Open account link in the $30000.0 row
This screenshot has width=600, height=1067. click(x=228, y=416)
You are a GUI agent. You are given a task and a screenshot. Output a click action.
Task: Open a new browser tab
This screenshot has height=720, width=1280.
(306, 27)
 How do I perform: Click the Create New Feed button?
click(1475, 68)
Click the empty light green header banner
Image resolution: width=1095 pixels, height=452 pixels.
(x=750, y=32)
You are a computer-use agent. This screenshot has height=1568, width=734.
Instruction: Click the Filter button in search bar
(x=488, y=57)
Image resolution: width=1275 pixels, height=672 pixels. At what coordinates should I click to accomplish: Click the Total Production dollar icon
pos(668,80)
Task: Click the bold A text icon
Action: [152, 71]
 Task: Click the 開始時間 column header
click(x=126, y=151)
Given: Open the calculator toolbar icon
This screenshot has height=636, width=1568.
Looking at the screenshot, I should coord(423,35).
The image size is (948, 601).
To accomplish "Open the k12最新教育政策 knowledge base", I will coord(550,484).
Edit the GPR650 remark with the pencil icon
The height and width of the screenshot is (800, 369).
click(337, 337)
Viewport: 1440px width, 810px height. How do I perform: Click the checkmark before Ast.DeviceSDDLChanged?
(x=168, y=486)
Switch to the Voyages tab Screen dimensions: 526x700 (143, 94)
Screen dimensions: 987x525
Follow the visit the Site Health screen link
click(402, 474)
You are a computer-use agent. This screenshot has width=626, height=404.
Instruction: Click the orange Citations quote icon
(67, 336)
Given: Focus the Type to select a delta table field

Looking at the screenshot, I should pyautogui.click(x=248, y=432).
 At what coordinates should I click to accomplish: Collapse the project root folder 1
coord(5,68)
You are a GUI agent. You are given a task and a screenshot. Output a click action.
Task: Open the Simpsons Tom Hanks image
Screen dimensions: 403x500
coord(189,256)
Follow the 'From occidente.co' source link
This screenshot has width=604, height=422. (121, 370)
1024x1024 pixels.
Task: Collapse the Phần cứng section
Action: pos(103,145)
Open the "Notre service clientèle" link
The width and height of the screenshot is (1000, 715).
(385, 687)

» **REQUIRED ACTION**:
Keep every word intact and transcribe the records in full.

» **ANSWER TO THIS EXERCISE**:
Open account link in the $30000.0 row
This screenshot has width=600, height=1067. click(x=228, y=416)
You are a GUI agent. You are given a task and a screenshot. Output a click action.
Task: Open a new browser tab
This screenshot has height=720, width=1280.
(306, 27)
 How do I perform: Click the Create New Feed button?
click(1475, 68)
Click the empty light green header banner
Image resolution: width=1095 pixels, height=452 pixels.
(x=750, y=32)
You are a computer-use agent. This screenshot has height=1568, width=734.
Instruction: Click the Filter button in search bar
(x=488, y=57)
Image resolution: width=1275 pixels, height=672 pixels. At what coordinates should I click to accomplish: Click the Total Production dollar icon
pos(668,80)
Task: Click the bold A text icon
Action: [152, 71]
 Task: Click the 開始時間 column header
click(x=126, y=151)
Given: Open the calculator toolbar icon
This screenshot has height=636, width=1568.
Looking at the screenshot, I should coord(423,35).
The image size is (948, 601).
To accomplish "Open the k12最新教育政策 knowledge base", I will coord(550,484).
Edit the GPR650 remark with the pencil icon
The height and width of the screenshot is (800, 369).
click(337, 337)
Viewport: 1440px width, 810px height. How do I perform: Click the checkmark before Ast.DeviceSDDLChanged?
(x=168, y=486)
Switch to the Voyages tab Screen dimensions: 526x700 (143, 94)
Screen dimensions: 987x525
Follow the visit the Site Health screen link
click(402, 474)
You are a computer-use agent. This screenshot has width=626, height=404.
Instruction: Click the orange Citations quote icon
(67, 336)
Given: Focus the Type to select a delta table field

Looking at the screenshot, I should pyautogui.click(x=248, y=432).
 At what coordinates should I click to accomplish: Collapse the project root folder 1
coord(5,68)
You are a GUI agent. You are given a task and a screenshot. Output a click action.
Task: Open the Simpsons Tom Hanks image
Screen dimensions: 403x500
coord(189,256)
Follow the 'From occidente.co' source link
This screenshot has width=604, height=422. (121, 370)
1024x1024 pixels.
Task: Collapse the Phần cứng section
Action: pos(103,145)
Open the "Notre service clientèle" link
The width and height of the screenshot is (1000, 715).
(385, 687)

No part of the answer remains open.